# Map Scrambling

This is an experiment to see how time and location data can be scrambled while still allowing querying based on proximity.


## Sample Data

First, lets source some open data from the City of Cape Town in order to generate sample location data sets

In [1]:
from urllib.parse import urlencode, quote_plus
import requests
import csv
import math
import os
import hashlib
import random
import pprint
import zipfile
import pygeoif.geometry
from fastkml import kml

cache_dir = os.path.join(os.getcwd(), '_cache')
if not os.path.exists(cache_dir):
    os.mkdir(cache_dir)

def make_cache_name(base_name, input_params, suffix):
    input_str = pprint.pformat(sorted([(a, getattr(input_params, a)) for a in dir(input_params) if not a.startswith('_')]))
    filename = '%s-%s.%s' % (base_name, hashlib.sha1(input_str.encode('utf-8')).hexdigest(), suffix)
    return os.path.join(cache_dir, filename)

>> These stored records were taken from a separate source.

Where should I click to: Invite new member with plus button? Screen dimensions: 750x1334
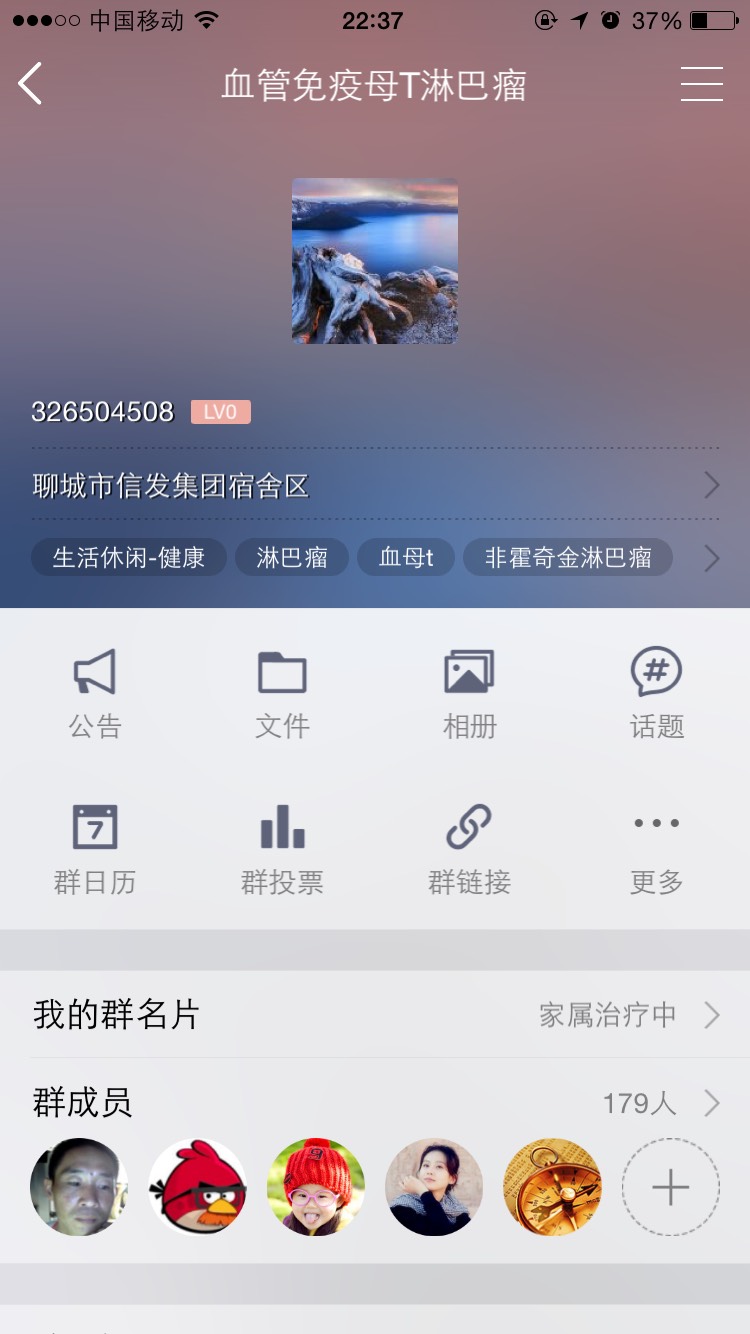670,1187
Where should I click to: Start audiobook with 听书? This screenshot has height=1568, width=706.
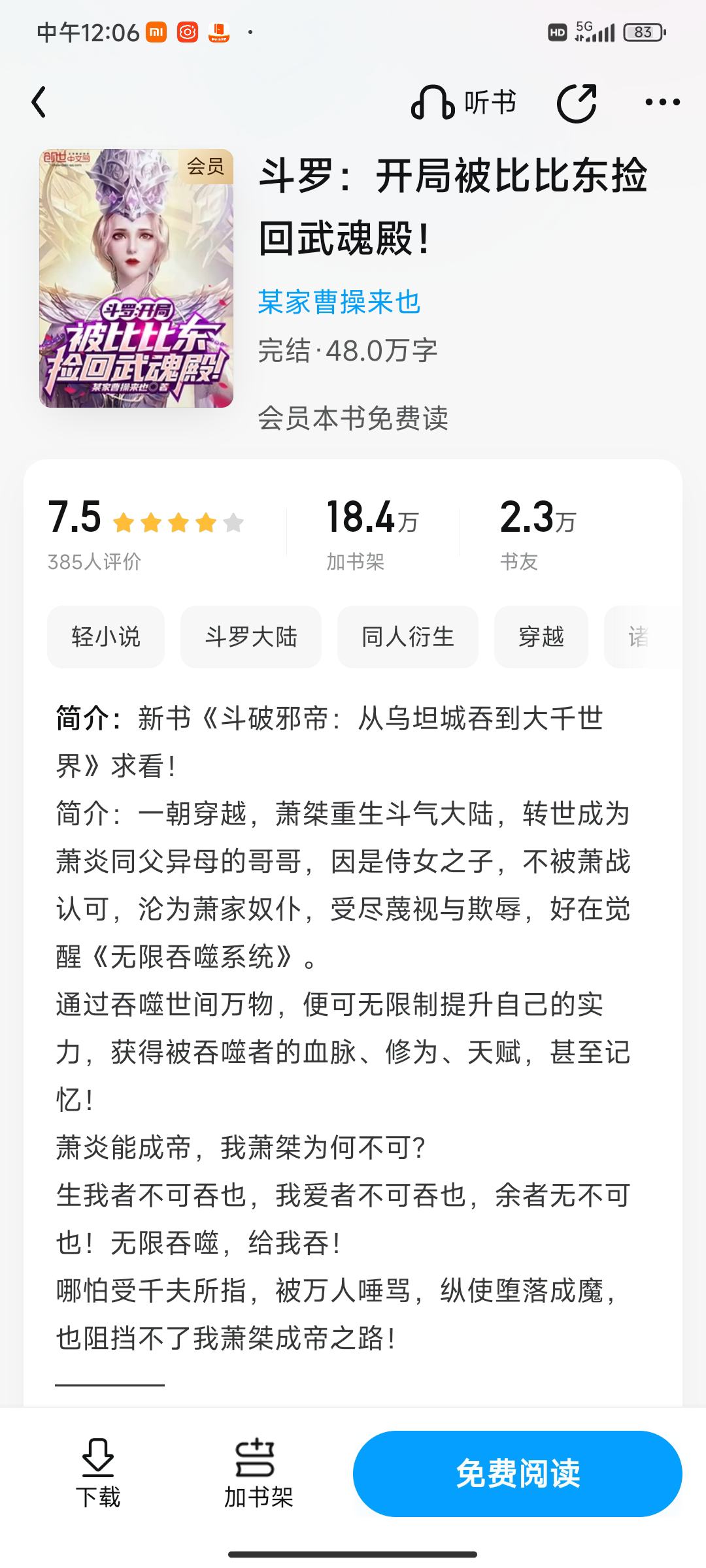[463, 103]
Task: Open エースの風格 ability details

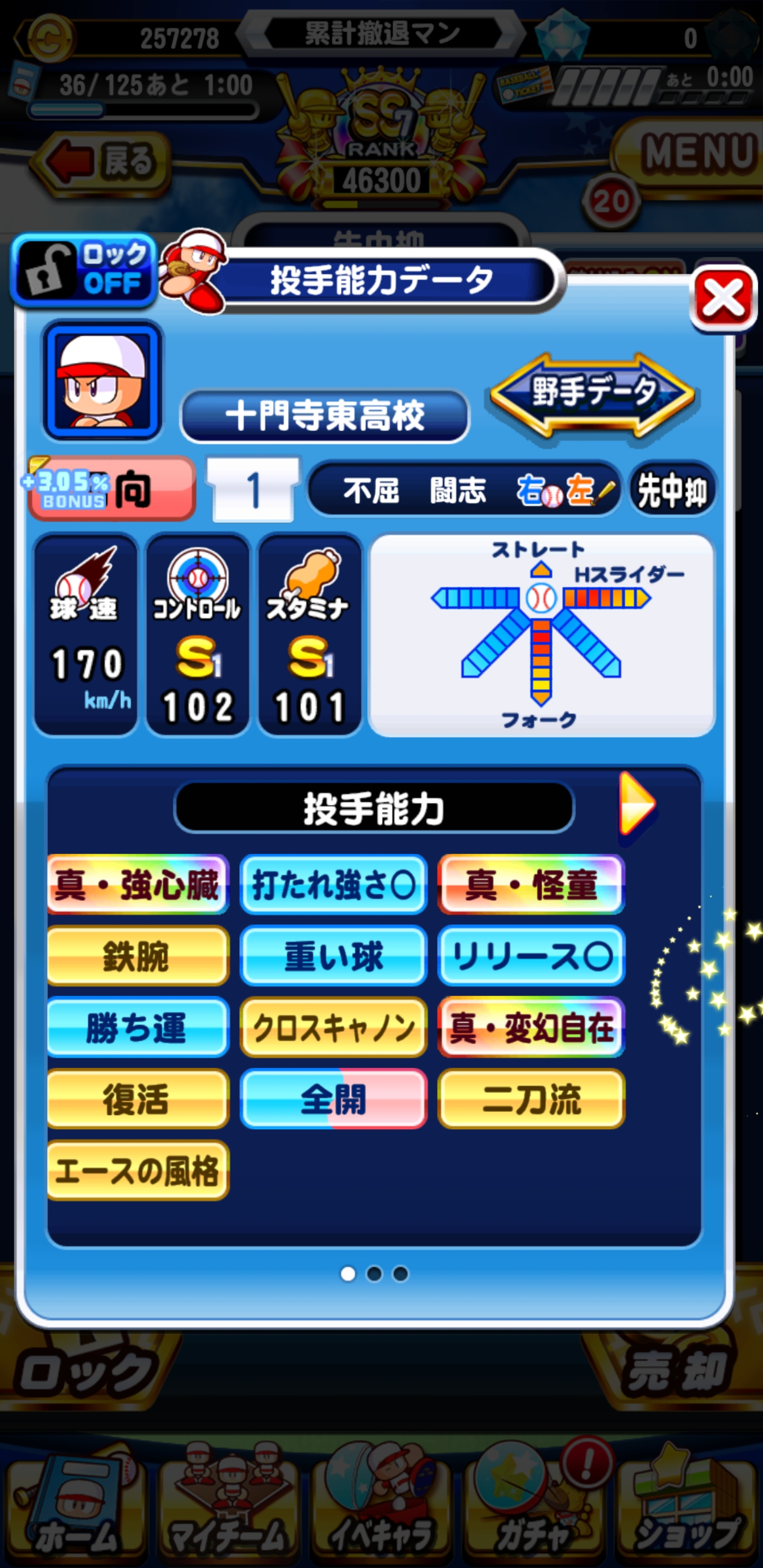Action: (x=138, y=1170)
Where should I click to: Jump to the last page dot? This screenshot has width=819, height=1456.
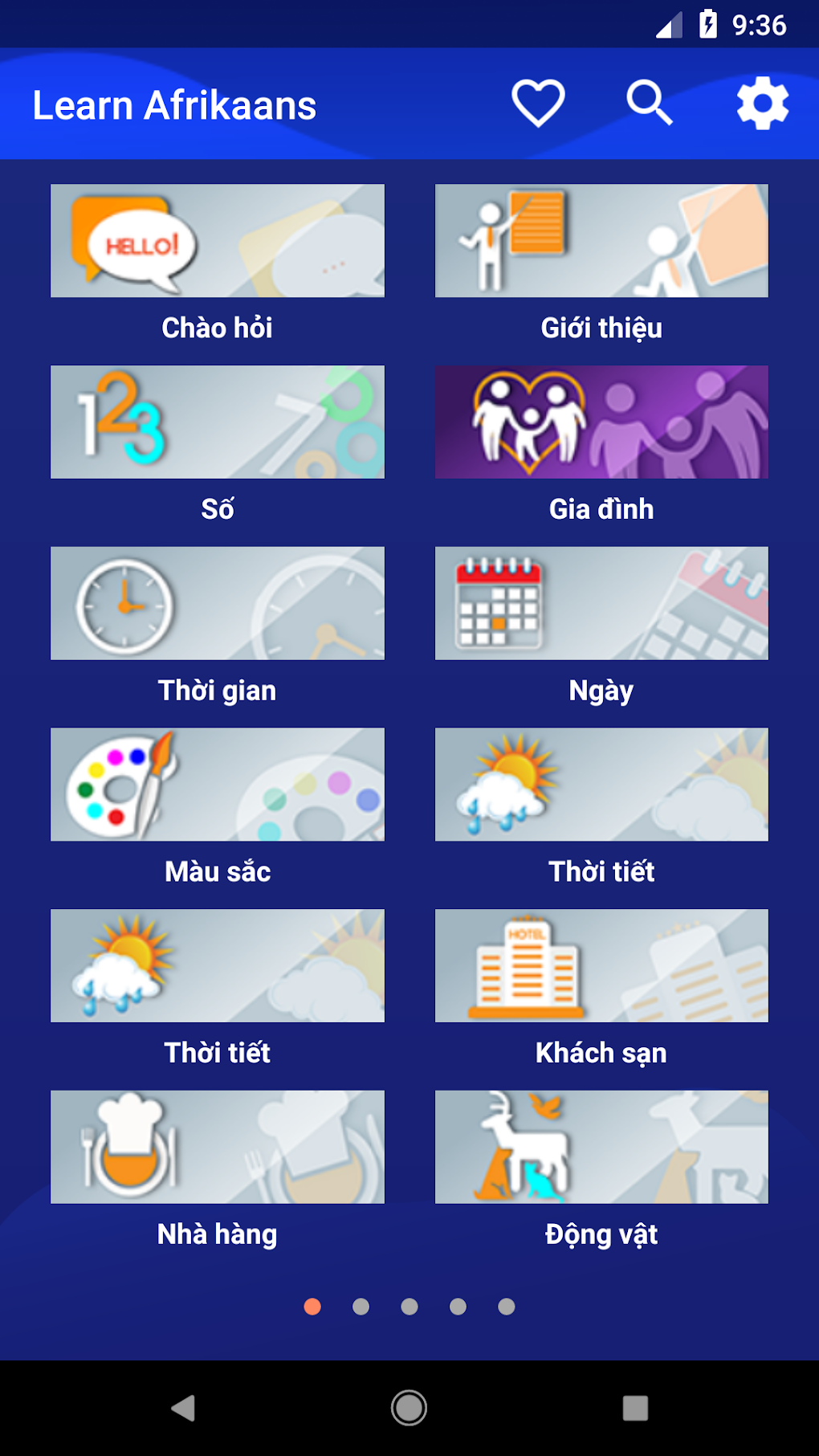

# TODO: you need to get the City of Cape Town consent to download these files, as described on the home page URLs
sample_data_sets = {
    'taxi_routes': {'description': 'The file stores the spatial location of features (point, line, polygon) of taxi routes.',
                    'license_url': 'https://web1.capetown.gov.za/web1/OpenDataPortal/Document/GetDocument/1',
                    'home_page': 'https://web1.capetown.gov.za/web1/OpenDataPortal/DatasetDetail?DatasetName=Taxi%20routes',
                    'url': 'http://cityapps.capetown.gov.za/sites/opendatacatalog/Documents/Taxi%20routes/Taxi_Routes.kmz',
                    'skip': False,
                   },
    'fire_stations': {'description': 'Indicates the location of fire stations.',
                    'license_url': 'https://web1.capetown.gov.za/web1/OpenDataPortal/Document/GetDocument/1',
                    'home_page': 'https://web1.capetown.gov.za/web1/OpenDataPortal/DatasetDetail?DatasetName=Fire%20stations',
                    'url': 'http://cityapps.capetown.gov.za/sites/opendatacatalog/Documents/Fire%20stations/Fire%20stations%202016.kmz',
                     }
}

points = set()
routes = []
route_points = set()

# read in all the data
for data_set_name, data_set_attrs in sample_data_sets.items():
    if data_set_attrs.get('skip', False):
        continue
    url = data_set_attrs['url']
    document_name = url[url.rfind('/')+1:]
    document_format = document_name[document_name.rfind('.')+1:]
    actual_url = 'https://www.capetown.gov.za/_layouts/OpenDataPortalHandler/DownloadHandler.ashx?DocumentName=%s&DatasetDocument=%s' % (document_name, quote_plus(url))
    url_hash = hashlib.sha256(actual_url.encode('UTF-8')).hexdigest()
    cache_filename = os.path.join(cache_dir, '%s-%s' % (url_hash, document_name))
    if os.path.exists(cache_filename):
        with open(cache_filename, 'rb') as f:
            data = f.read()
    else:
        data = requests.get(actual_url).content
        with open(cache_filename, 'wb') as f:
            f.write(data)
    if document_format == 'kmz':
        with zipfile.ZipFile(cache_filename) as kmz_zip:
            with kmz_zip.open('doc.kml') as kml_file:
                data = kml_file.read()
        document_format = 'kml'
    print("Name: %s; format: %s; length: %s" % (data_set_name, document_format, len(data)))
    k = kml.KML()
    k.from_string(data)
    count_points, count_paths, count_path_points = 0, 0, 0
    for document in k.features():
        for folder in document.features():
            for placemark in folder.features():
                geometry = placemark.geometry
                if isinstance(geometry, pygeoif.geometry.Point):
                    points.add((geometry.x, geometry.y))
                    count_points += 1
                elif isinstance(geometry, pygeoif.geometry.MultiLineString):
                    # the taxi routes data has a single linestring per MultiLineString
                    for i, linestring in enumerate(geometry.geoms):
                        line_points = [(g.x, g.y) for g in linestring.geoms]
                        routes.append(line_points)
                        route_points.update(line_points)
                        # TEMPORARY LIMITS
                        if len(routes) > 300:
                            break
                        count_paths += 1
                        count_path_points += len(linestring.geoms)
                else:
                    print("Unexpected type of geometry: %r" % geometry)
    print("  %d points, %d paths with %d total points" % (count_points, count_paths, count_path_points))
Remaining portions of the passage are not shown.